Van Morrison, Guns N' Roses, and Blake Shelton top the charts

AMI Entertainment Network has released its annual list of the year’s most popular jukebox music, with the data for the list drawn from AMI’s network of digital jukeboxes and library of millions of songs.

2013 was a year of nostalgia for the AMI audience, as the top five most-played songs of 2013 were all recorded before 1990.

Claiming the top spot for 2013 was Van Morrison’s soulful jam “Brown Eyed Girl,” a legendary 1967 song that kicked off the singer’s solo career and continues to make regular appearances on AMI’s year-end charts.

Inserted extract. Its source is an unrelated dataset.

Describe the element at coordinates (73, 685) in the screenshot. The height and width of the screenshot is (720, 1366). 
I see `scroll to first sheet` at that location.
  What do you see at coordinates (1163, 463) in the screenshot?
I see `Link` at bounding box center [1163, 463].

Guns N’ Roses joined perennial favorites The Allman Brothers, Lynyrd Skynyrd, and Janis Joplin to round out the top five. Meanwhile, the most popular song of 2012 — Jason Aldean’s “My Kinda Party” — failed to crack the top 50, sinking all the way to #82.

The top albums of 2013 were similarly old-fashioned, with greatest hits albums from Guns N’ Roses and Lynyrd Skynyrd placing #1 and #2, respectively.

Eric Church’s hit 2011 album Chief remained on the charts for yet another year, falling only one spot from the 2012 list to come in at #3. Chief was followed on the charts by a string of greatest hits albums from classic artists like Janis Joplin, Johnny Cash, the Rolling Stones, and Bob Seger.

The list of the top new songs of 2013 also granted a intersting view into the latest artists captivating jukebox audiences.

2013 proved to be a banner year for country singer Blake Shelton, with his new releases “Boys ‘Round Here” and “Sure Be Cool If You Did” topping the charts at #1 and #3, respectively.

Robin Thicke’s “Blurred Lines” came in at #2, while new tracks from Florida Georgia Line, Daft Punk, and Drake also placed in the Top 10. New Zealand’s teenaged singer-songwriter Lorde also placed highly with her #1 hit song “Royals,” which came in at #9.

The AMI Entertainment Network has been developing entertainment solutions for bars and restaurants for more than a century, from the dawn of the jukebox to the digital age.